What needs to be done: Repeat each of these records exactly.

Data for review:
= = = = =
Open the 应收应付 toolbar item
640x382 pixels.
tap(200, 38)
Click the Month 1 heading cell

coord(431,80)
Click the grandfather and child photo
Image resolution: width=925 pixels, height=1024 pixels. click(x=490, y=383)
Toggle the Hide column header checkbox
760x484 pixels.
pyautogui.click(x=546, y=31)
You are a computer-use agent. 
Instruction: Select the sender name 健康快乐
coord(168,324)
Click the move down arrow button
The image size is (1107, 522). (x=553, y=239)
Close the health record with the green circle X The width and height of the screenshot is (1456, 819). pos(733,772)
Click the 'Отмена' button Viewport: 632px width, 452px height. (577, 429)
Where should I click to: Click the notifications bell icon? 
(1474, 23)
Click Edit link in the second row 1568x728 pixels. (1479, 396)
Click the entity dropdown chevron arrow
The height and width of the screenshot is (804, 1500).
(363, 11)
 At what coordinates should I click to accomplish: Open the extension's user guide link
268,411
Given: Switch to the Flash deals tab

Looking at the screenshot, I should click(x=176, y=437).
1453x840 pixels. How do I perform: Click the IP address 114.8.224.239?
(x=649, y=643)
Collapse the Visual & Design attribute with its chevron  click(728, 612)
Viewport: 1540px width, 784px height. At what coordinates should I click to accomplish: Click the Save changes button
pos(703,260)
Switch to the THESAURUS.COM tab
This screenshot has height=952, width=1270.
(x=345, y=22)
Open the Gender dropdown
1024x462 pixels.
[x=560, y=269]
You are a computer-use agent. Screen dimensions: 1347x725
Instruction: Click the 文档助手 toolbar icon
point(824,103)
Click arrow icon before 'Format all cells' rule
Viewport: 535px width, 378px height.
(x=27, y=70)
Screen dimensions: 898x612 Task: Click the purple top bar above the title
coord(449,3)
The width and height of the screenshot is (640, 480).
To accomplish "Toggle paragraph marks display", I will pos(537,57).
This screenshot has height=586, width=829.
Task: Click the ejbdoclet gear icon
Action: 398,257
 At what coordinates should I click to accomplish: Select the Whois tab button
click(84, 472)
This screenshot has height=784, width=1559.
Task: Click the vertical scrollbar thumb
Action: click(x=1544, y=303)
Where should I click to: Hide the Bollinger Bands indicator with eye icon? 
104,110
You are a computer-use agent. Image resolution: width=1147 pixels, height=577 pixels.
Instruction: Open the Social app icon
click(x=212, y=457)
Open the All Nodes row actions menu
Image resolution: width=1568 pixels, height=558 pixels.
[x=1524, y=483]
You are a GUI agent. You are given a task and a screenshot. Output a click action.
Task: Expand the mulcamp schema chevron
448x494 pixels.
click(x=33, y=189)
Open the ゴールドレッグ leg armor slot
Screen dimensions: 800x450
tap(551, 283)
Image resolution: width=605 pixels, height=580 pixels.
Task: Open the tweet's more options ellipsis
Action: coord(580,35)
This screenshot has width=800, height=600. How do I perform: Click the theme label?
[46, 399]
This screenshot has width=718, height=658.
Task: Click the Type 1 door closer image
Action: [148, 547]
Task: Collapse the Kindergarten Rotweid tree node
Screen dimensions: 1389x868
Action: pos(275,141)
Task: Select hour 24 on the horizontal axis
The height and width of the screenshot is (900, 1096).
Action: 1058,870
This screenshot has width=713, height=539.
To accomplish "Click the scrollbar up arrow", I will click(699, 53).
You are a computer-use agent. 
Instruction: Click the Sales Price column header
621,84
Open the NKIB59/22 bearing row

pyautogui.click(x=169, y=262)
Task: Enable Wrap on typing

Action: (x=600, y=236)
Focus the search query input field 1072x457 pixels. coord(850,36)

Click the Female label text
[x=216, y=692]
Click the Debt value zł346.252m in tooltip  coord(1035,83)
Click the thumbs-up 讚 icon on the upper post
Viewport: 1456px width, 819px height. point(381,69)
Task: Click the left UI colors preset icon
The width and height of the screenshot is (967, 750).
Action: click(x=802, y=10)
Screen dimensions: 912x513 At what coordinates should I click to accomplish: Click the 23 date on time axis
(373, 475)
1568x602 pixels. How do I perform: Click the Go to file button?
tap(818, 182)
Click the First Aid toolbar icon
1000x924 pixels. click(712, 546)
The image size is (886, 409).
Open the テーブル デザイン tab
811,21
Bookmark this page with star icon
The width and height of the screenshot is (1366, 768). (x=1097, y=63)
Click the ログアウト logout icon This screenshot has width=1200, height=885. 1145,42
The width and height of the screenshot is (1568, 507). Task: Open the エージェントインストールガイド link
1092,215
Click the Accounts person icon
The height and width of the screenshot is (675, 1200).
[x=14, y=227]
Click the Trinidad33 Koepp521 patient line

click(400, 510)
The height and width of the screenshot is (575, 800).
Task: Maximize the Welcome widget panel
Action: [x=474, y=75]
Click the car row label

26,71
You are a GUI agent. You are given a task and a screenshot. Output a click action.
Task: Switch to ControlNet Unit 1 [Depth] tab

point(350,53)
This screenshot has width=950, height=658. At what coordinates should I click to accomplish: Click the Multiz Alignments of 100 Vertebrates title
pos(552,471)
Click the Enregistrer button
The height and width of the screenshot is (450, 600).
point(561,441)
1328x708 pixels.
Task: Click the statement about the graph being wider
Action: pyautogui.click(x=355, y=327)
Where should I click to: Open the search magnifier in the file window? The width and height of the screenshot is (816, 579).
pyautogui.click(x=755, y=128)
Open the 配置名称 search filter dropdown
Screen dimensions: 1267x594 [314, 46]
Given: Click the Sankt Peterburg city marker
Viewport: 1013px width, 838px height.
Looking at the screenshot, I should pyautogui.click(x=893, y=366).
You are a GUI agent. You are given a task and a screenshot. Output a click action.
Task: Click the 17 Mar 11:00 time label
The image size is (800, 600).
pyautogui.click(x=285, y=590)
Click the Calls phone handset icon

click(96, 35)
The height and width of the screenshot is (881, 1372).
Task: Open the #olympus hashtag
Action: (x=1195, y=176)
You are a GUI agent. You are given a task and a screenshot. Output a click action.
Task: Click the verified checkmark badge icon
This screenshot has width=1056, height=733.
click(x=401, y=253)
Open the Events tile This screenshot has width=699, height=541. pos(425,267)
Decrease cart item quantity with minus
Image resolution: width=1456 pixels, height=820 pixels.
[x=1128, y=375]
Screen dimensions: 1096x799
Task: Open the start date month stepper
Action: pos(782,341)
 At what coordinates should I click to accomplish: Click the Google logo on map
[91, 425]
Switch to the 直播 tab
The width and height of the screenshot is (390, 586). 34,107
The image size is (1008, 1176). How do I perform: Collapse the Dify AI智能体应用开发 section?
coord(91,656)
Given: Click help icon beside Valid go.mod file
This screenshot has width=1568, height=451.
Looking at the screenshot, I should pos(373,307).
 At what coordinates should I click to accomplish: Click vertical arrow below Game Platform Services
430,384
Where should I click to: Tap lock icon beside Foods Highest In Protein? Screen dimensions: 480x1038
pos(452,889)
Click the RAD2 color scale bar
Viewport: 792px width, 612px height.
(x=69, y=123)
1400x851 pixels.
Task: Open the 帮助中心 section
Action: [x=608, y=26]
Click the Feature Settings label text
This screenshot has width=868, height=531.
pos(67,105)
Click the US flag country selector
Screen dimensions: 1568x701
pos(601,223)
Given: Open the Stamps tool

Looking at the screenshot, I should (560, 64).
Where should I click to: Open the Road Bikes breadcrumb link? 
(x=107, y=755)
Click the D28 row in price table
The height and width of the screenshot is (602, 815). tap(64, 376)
= = = = =
Response to this exercise:
Open the 应收应付 toolbar item
640x382 pixels.
tap(200, 38)
Click the Month 1 heading cell

coord(431,80)
Click the grandfather and child photo
Image resolution: width=925 pixels, height=1024 pixels. click(x=490, y=383)
Toggle the Hide column header checkbox
760x484 pixels.
pyautogui.click(x=546, y=31)
You are a computer-use agent. 
Instruction: Select the sender name 健康快乐
coord(168,324)
Click the move down arrow button
The image size is (1107, 522). (x=553, y=239)
Close the health record with the green circle X The width and height of the screenshot is (1456, 819). pos(733,772)
Click the 'Отмена' button Viewport: 632px width, 452px height. (577, 429)
Where should I click to: Click the notifications bell icon? 
(1474, 23)
Click Edit link in the second row 1568x728 pixels. (1479, 396)
Click the entity dropdown chevron arrow
The height and width of the screenshot is (804, 1500).
(363, 11)
 At what coordinates should I click to accomplish: Open the extension's user guide link
268,411
Given: Switch to the Flash deals tab

Looking at the screenshot, I should click(x=176, y=437).
1453x840 pixels. How do I perform: Click the IP address 114.8.224.239?
(x=649, y=643)
Collapse the Visual & Design attribute with its chevron  click(728, 612)
Viewport: 1540px width, 784px height. At what coordinates should I click to accomplish: Click the Save changes button
pos(703,260)
Switch to the THESAURUS.COM tab
This screenshot has height=952, width=1270.
(x=345, y=22)
Open the Gender dropdown
1024x462 pixels.
[x=560, y=269]
You are a computer-use agent. Screen dimensions: 1347x725
Instruction: Click the 文档助手 toolbar icon
point(824,103)
Click arrow icon before 'Format all cells' rule
Viewport: 535px width, 378px height.
(x=27, y=70)
Screen dimensions: 898x612 Task: Click the purple top bar above the title
coord(449,3)
The width and height of the screenshot is (640, 480).
To accomplish "Toggle paragraph marks display", I will pos(537,57).
This screenshot has height=586, width=829.
Task: Click the ejbdoclet gear icon
Action: 398,257
 At what coordinates should I click to accomplish: Select the Whois tab button
click(84, 472)
This screenshot has height=784, width=1559.
Task: Click the vertical scrollbar thumb
Action: click(x=1544, y=303)
Where should I click to: Hide the Bollinger Bands indicator with eye icon? 
104,110
You are a computer-use agent. Image resolution: width=1147 pixels, height=577 pixels.
Instruction: Open the Social app icon
click(x=212, y=457)
Open the All Nodes row actions menu
Image resolution: width=1568 pixels, height=558 pixels.
[x=1524, y=483]
You are a GUI agent. You are given a task and a screenshot. Output a click action.
Task: Expand the mulcamp schema chevron
448x494 pixels.
click(x=33, y=189)
Open the ゴールドレッグ leg armor slot
Screen dimensions: 800x450
tap(551, 283)
Image resolution: width=605 pixels, height=580 pixels.
Task: Open the tweet's more options ellipsis
Action: coord(580,35)
This screenshot has width=800, height=600. How do I perform: Click the theme label?
[46, 399]
This screenshot has width=718, height=658.
Task: Click the Type 1 door closer image
Action: [148, 547]
Task: Collapse the Kindergarten Rotweid tree node
Screen dimensions: 1389x868
Action: pos(275,141)
Task: Select hour 24 on the horizontal axis
The height and width of the screenshot is (900, 1096).
Action: 1058,870
This screenshot has width=713, height=539.
To accomplish "Click the scrollbar up arrow", I will click(699, 53).
You are a computer-use agent. 
Instruction: Click the Sales Price column header
621,84
Open the NKIB59/22 bearing row

pyautogui.click(x=169, y=262)
Task: Enable Wrap on typing

Action: (x=600, y=236)
Focus the search query input field 1072x457 pixels. coord(850,36)

Click the Female label text
[x=216, y=692]
Click the Debt value zł346.252m in tooltip  coord(1035,83)
Click the thumbs-up 讚 icon on the upper post
Viewport: 1456px width, 819px height. point(381,69)
Task: Click the left UI colors preset icon
The width and height of the screenshot is (967, 750).
Action: click(x=802, y=10)
Screen dimensions: 912x513 At what coordinates should I click to accomplish: Click the 23 date on time axis
(373, 475)
1568x602 pixels. How do I perform: Click the Go to file button?
tap(818, 182)
Click the First Aid toolbar icon
1000x924 pixels. click(712, 546)
The image size is (886, 409).
Open the テーブル デザイン tab
811,21
Bookmark this page with star icon
The width and height of the screenshot is (1366, 768). (x=1097, y=63)
Click the ログアウト logout icon This screenshot has width=1200, height=885. 1145,42
The width and height of the screenshot is (1568, 507). Task: Open the エージェントインストールガイド link
1092,215
Click the Accounts person icon
The height and width of the screenshot is (675, 1200).
[x=14, y=227]
Click the Trinidad33 Koepp521 patient line

click(400, 510)
The height and width of the screenshot is (575, 800).
Task: Maximize the Welcome widget panel
Action: [x=474, y=75]
Click the car row label

26,71
You are a GUI agent. You are given a task and a screenshot. Output a click action.
Task: Switch to ControlNet Unit 1 [Depth] tab

point(350,53)
This screenshot has width=950, height=658. At what coordinates should I click to accomplish: Click the Multiz Alignments of 100 Vertebrates title
pos(552,471)
Click the Enregistrer button
The height and width of the screenshot is (450, 600).
point(561,441)
1328x708 pixels.
Task: Click the statement about the graph being wider
Action: pyautogui.click(x=355, y=327)
Where should I click to: Open the search magnifier in the file window? The width and height of the screenshot is (816, 579).
pyautogui.click(x=755, y=128)
Open the 配置名称 search filter dropdown
Screen dimensions: 1267x594 [314, 46]
Given: Click the Sankt Peterburg city marker
Viewport: 1013px width, 838px height.
Looking at the screenshot, I should pyautogui.click(x=893, y=366).
You are a GUI agent. You are given a task and a screenshot. Output a click action.
Task: Click the 17 Mar 11:00 time label
The image size is (800, 600).
pyautogui.click(x=285, y=590)
Click the Calls phone handset icon

click(96, 35)
The height and width of the screenshot is (881, 1372).
Task: Open the #olympus hashtag
Action: (x=1195, y=176)
You are a GUI agent. You are given a task and a screenshot. Output a click action.
Task: Click the verified checkmark badge icon
This screenshot has width=1056, height=733.
click(x=401, y=253)
Open the Events tile This screenshot has width=699, height=541. pos(425,267)
Decrease cart item quantity with minus
Image resolution: width=1456 pixels, height=820 pixels.
[x=1128, y=375]
Screen dimensions: 1096x799
Task: Open the start date month stepper
Action: pos(782,341)
 At what coordinates should I click to accomplish: Click the Google logo on map
[91, 425]
Switch to the 直播 tab
The width and height of the screenshot is (390, 586). 34,107
The image size is (1008, 1176). How do I perform: Collapse the Dify AI智能体应用开发 section?
coord(91,656)
Given: Click help icon beside Valid go.mod file
This screenshot has width=1568, height=451.
Looking at the screenshot, I should pos(373,307).
 At what coordinates should I click to accomplish: Click vertical arrow below Game Platform Services
430,384
Where should I click to: Tap lock icon beside Foods Highest In Protein? Screen dimensions: 480x1038
pos(452,889)
Click the RAD2 color scale bar
Viewport: 792px width, 612px height.
(x=69, y=123)
1400x851 pixels.
Task: Open the 帮助中心 section
Action: [x=608, y=26]
Click the Feature Settings label text
This screenshot has width=868, height=531.
pos(67,105)
Click the US flag country selector
Screen dimensions: 1568x701
pos(601,223)
Given: Open the Stamps tool

Looking at the screenshot, I should (560, 64).
Where should I click to: Open the Road Bikes breadcrumb link? 
(x=107, y=755)
Click the D28 row in price table
The height and width of the screenshot is (602, 815). tap(64, 376)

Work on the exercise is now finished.